「算数宇宙の冒険」(川端裕人)

算数宇宙の冒険

算数宇宙の冒険

リーマン予想を小説化した奇書です。イーガンにルイス・キャロルをまぶして、さらにライトノベル風のキャラクター配置で味付けをしたといったところでしょうか。あらすじをわかりやすく説明するのは不可能なので、箇条書きで書いてみます。

    • 神社の絵馬に数学の問題が書いてある
    • 物語の大枠は、小学生四人組が「算数宇宙杯」という数学バトルに挑むというもの
    • 「算数宇宙杯」は名前は大げさだが、実はご町内レベルの行事
    • のはずだったけど、いつの間にか異世界人との戦いに巻き込まれる
    • 異世界人の攻撃によって素数が破壊されていく
    • 三月ウサギならぬ三角ウサギとマッドティーパーティ
    • ふりたまー

うん、これじゃ全然わからないよね。
パラパラめくってみると、文章が横書きで数式がたくさん出てきて難しそうな印象が持たれますが、別に気後れする必要はありません。
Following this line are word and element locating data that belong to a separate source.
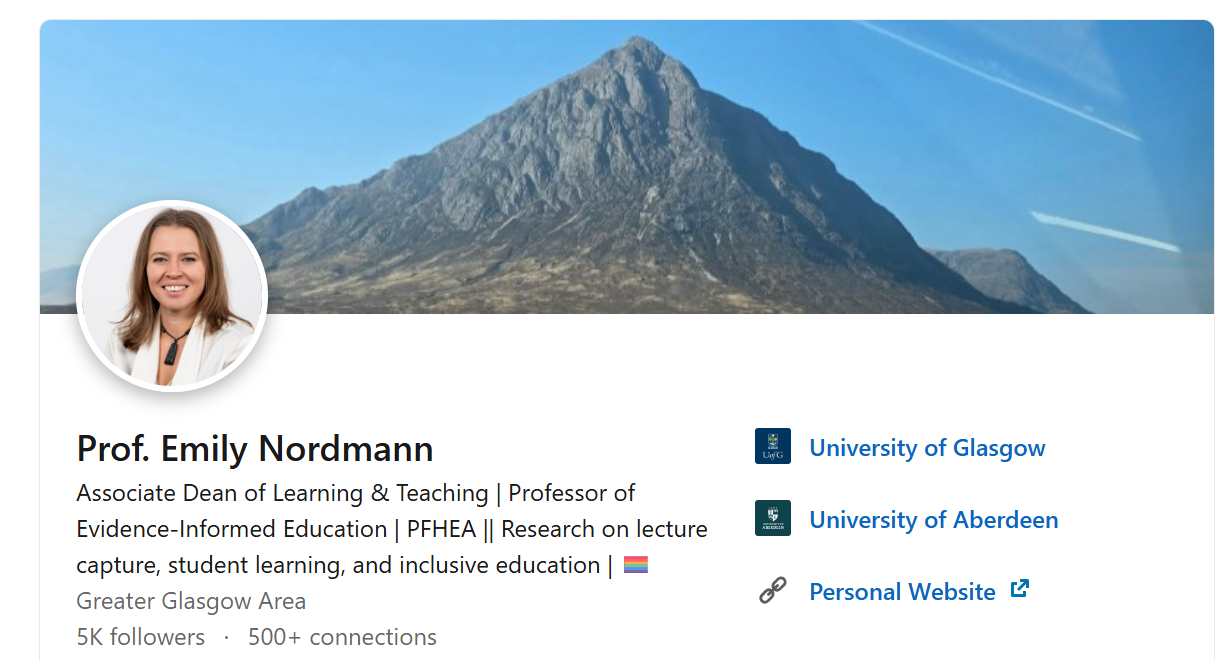Visit the Personal Website link
Image resolution: width=1231 pixels, height=661 pixels.
[902, 592]
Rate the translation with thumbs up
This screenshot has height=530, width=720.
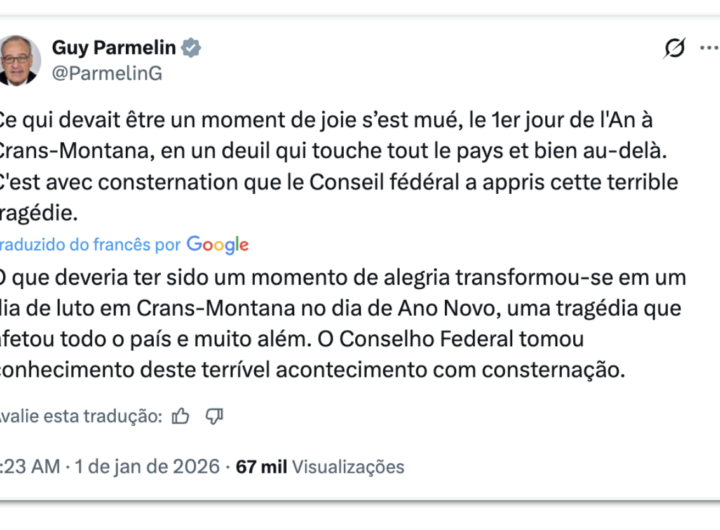(x=180, y=416)
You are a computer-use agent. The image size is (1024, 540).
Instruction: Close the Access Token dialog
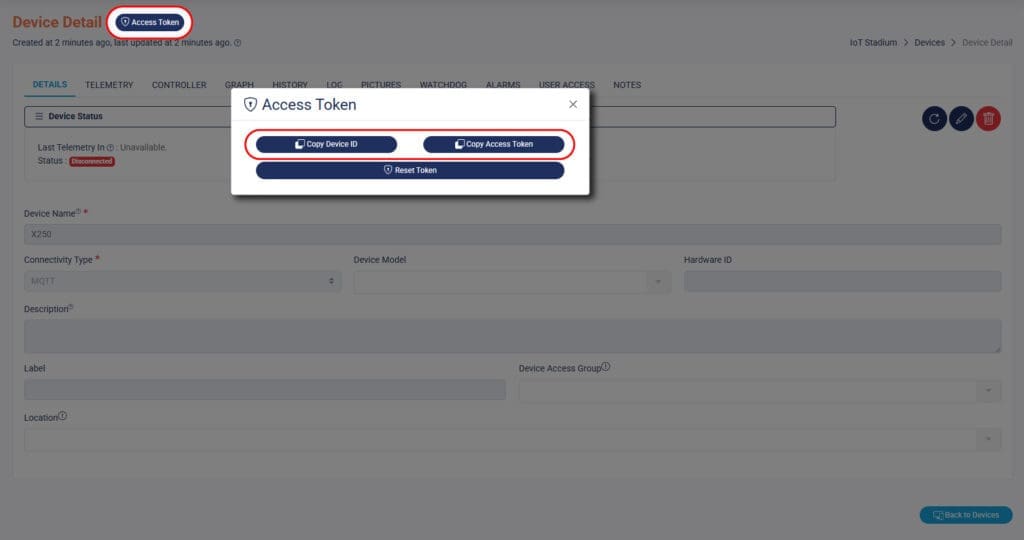coord(573,104)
数学の用語ってかっこいいよねというレベルで読んでいけば、気の利いた小学生なら充分楽しむことができるはずです。ゼータ関数とか解析接続って字面がなんとなく強そうじゃないですか。んで、少年漫画的な刹那的なかっこよさの積み重ねを楽しみながら読み進んでいくと、いつの間にか観念の宇宙に投げ出されて絶望的な孤独感や浮遊感を味わえるという寸法になっています。